Я решила уехать из Молдавии. Но никто не хотел меняться на мою квартиру, все боялись. Мне удалось лишь обменяться на комнатку в коммунальной квартире в Подмосковье, где сейчас и живу. Родной язык я не забываю. А вот младшая сестра забыла, по-нашему не понимает, ничего ей по секрету не скажешь. Я у нее в гостях была, говорю: «Тетиг аякты чунсал пар, а то четпес чирге». А она: «Что ты говоришь?» Я отвечаю: «Ну я тогда сама сделаю». Она: «Что сделаешь?» Вот так поговорили. На Дальнем Востоке мы жили 10 лет, домой я не ездила, но язык не забыла. Дома сама с собой разговаривала, чтобы не забыть.
— Ой, палам кельды, — за маму говорю.
— Кельдимно, мама, — сама себе отвечаю.
Муж пришел и услышал, заходит и спрашивает: «А где твои гости?» Не поверил, что я одна. Гардероб открыл, ищет. Я ему объясняю, что это я сама с собой разговариваю, чтобы не разучиться говорить по-шорски. Чтобы, когда приеду на родину, мне не сказали, что я бросила свой язык, обрусилась окончательно. Жора знал несколько слов шорских. Говорил мне: «Палам, кель мага».

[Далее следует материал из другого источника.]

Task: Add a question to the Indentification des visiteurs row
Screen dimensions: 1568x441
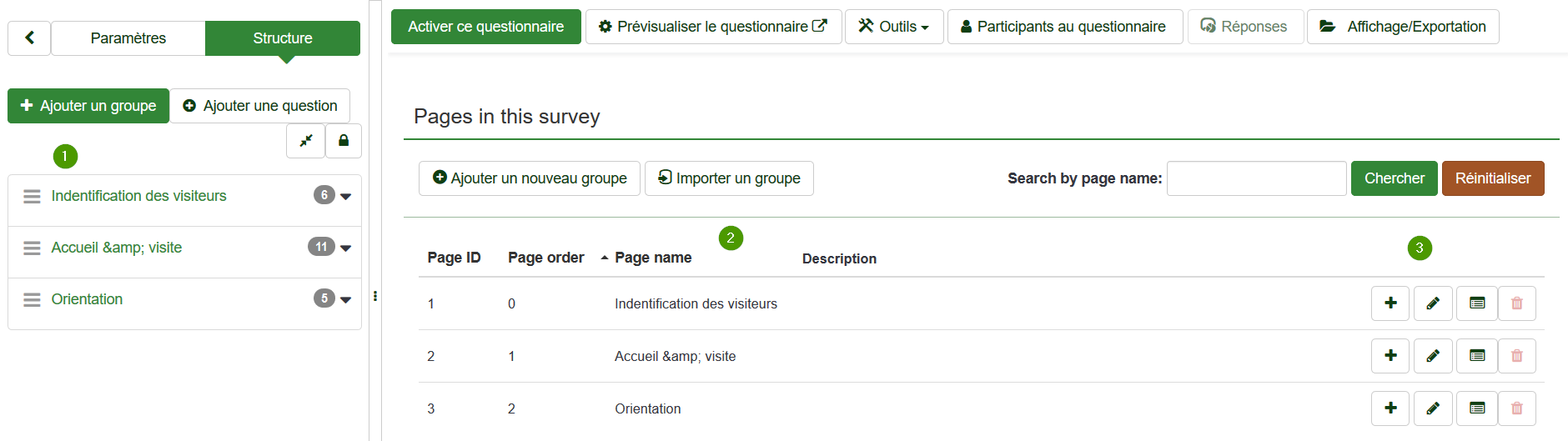Action: coord(1390,303)
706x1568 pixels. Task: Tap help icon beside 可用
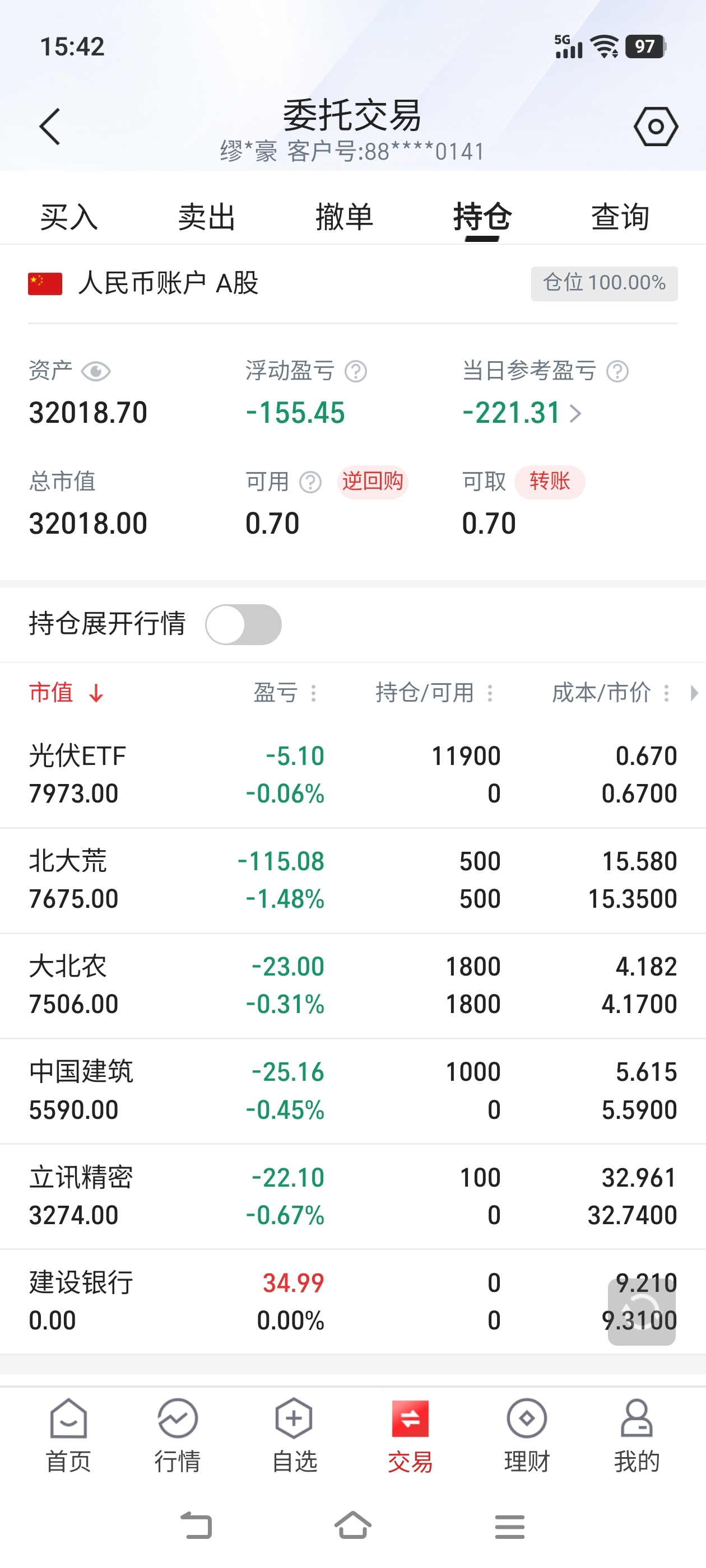310,482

Старшие сестры пели по-шорски хорошо, а я нет. Одну песню немного помню:
Сындалай сында сынмачак,
Атпазан тагы мени.
Пугунок кӧргем кыстякты,
Албазам тагы мени.
Был в жизни Елены Константиновны эпизод, загадочный, удивительный, о котором она спустя более пятьдесят лет, рассказывает неохотно. Она дала расписку о молчании и боится, что если узнают, то ее разыщут. В ответ на мои уверения, что сейчас можно говорить, уже ничего не опасаясь, Е. К. кое-что рассказала. Когда она была в Берлине, люди из разведки предложили ей выполнить разведзадание. К ней приставили переводчиц, которые стали ее обучать китайскому языку, этикету. Потом ее вывезли на самолете в Пекин. Там, в советской воинской части ей присвоили звание лейтенанта. Для нее придумали легенду, что якобы она китаянка, но выросшая среди русских, что она училась на русском языке, поэтому по-китайски говорит не очень хорошо. Документы дали подлинные, умершей китаянки. Вечером она одевалась в национальное платье, ей делали в парикмахерской прическу, и она отправлялась на задание. Она должна была, по планам разведки, очаровать и выйти замуж за родственника китайского ученого, якобы изобретшего какую-то взрывчатку и затем выведать у него его тайну. Но Маты Хари из Е. К. не вышло. Она не вытерпела приставаний офицера в части, ударила его и заявила, что не будет выполнять задание, потребовала, чтобы ее отпустили в госпиталь. Попросила забрать у нее пистолет, а то она кого-нибудь пристрелит и сама себя убьет. Ей разрешили вернуться обратно в ее госпиталь. Мне трудно понять, как могли в ней так ошибиться разведчики. Е. К. смелая, сильная женщина, но она поразительно негибкая по характеру, ей трудно перестраиваться вслед за изменившимися обстоятельствами жизни, она не способна к компромиссам, нетерпима к людям с чуждыми ей ценностями. Она очень искренна и не способна лгать. А на мой вопрос, какими людьми ей показались китайцы, она ответила: «Такие же хорошие, как наши русские».